Kitty raised her eyebrows in surprise. “I will if you want me to.”

Dorcas nodded. “I want ter say thank yer, Miss Kitty. I do, that.”

“Then we shall call on him sometime in the coming week, and I can tell him also about my wedding.”

“Won’t ‘e already ‘ave heard? Ain’t ‘e invited?”

“It’s just a quiet wedding. Just Lord Nash, me and a couple of witnesses.”

Dorcas narrowed her eyes. “Reckon that don’t sound right fer a viscount ter be marryin’ in such a fashion. Mighty havey-cavey ter me, Miss, if yer don’t mind me sayin’ so.”
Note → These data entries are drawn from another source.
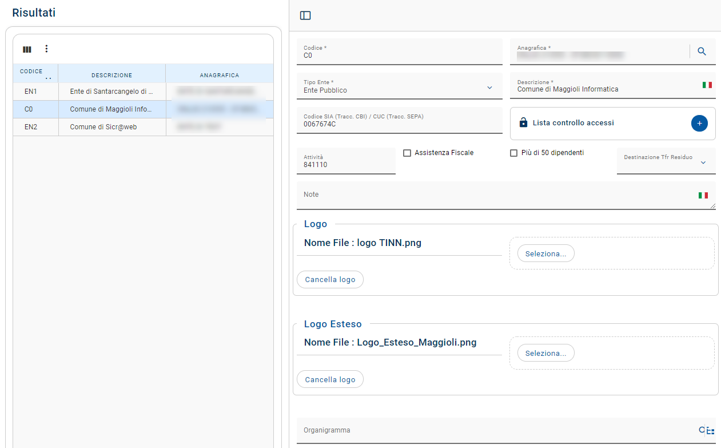The height and width of the screenshot is (448, 721).
Task: Click the plus icon in Lista controllo accessi
Action: point(699,123)
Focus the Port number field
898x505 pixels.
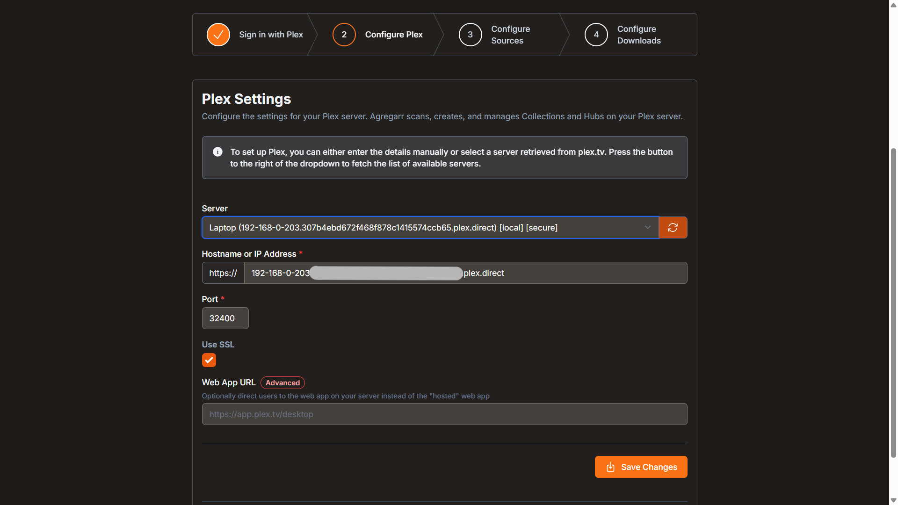pos(225,318)
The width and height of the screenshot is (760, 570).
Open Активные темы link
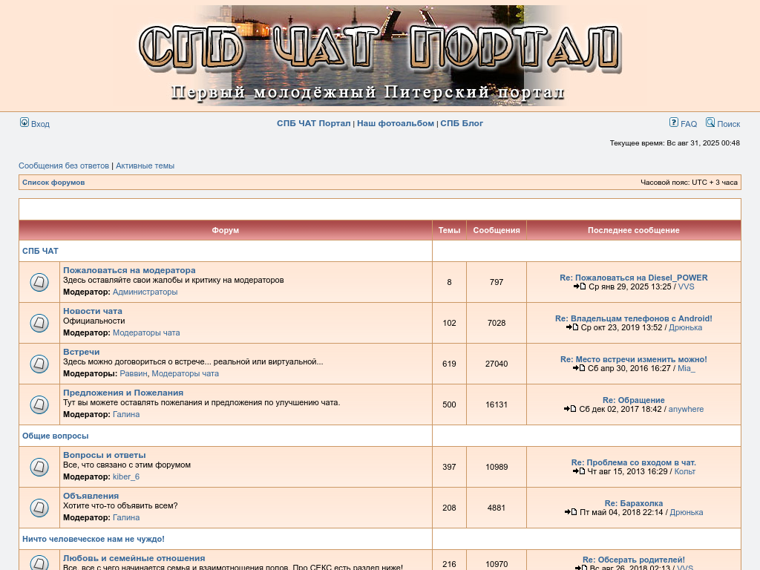pyautogui.click(x=145, y=166)
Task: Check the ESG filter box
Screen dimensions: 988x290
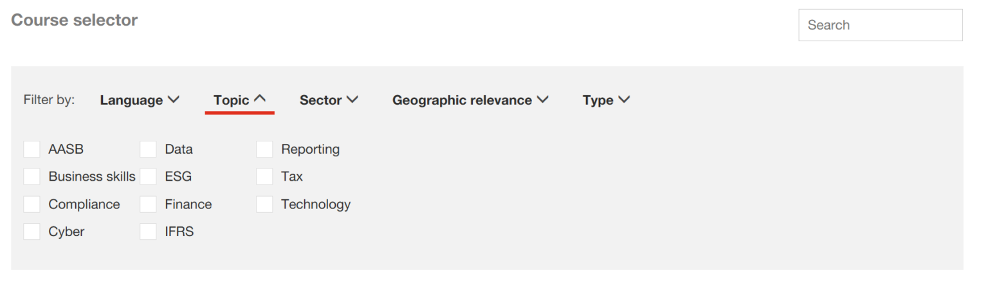Action: [x=148, y=177]
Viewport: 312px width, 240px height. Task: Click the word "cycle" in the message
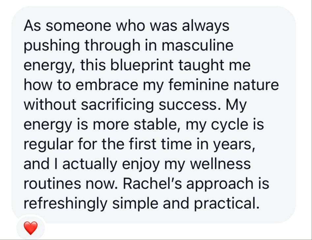tap(229, 125)
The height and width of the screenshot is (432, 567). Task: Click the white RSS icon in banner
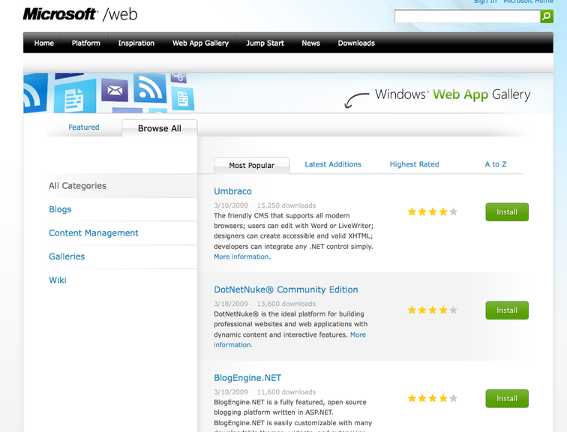click(x=150, y=90)
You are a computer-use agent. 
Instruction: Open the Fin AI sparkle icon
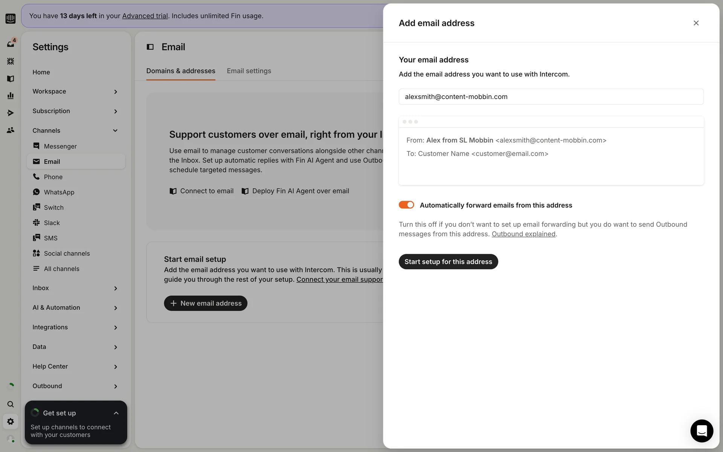(11, 61)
“It’s not a pretend wedding if that’s what you think,” Kitty said sharply, handing her a cup. “In fact, his sister will be one of the witnesses, and Nash said to me quite plainly that he hoped I wouldn’t think it a sham, either. You see, his parents will not be happy, and his grandfather’s ailing and he doesn’t want to distress the old man and hasten him to his grave. So the idea is that we’ll get married, and as soon as the right time comes, we’ll announce it to the world.”

“I don’t want yer ter be tricked like I were, miss.”

“I don’t either, Kitty. But I have made inquiries.” Kitty sat down in a chair opposite Dorcas. “All I’ve ever wanted is to be properly married. I’m madly in love with Lord Nash, and now my dreams are about to come true.”

“Wot if Lord Silverton asked yer ter be ‘is wife.”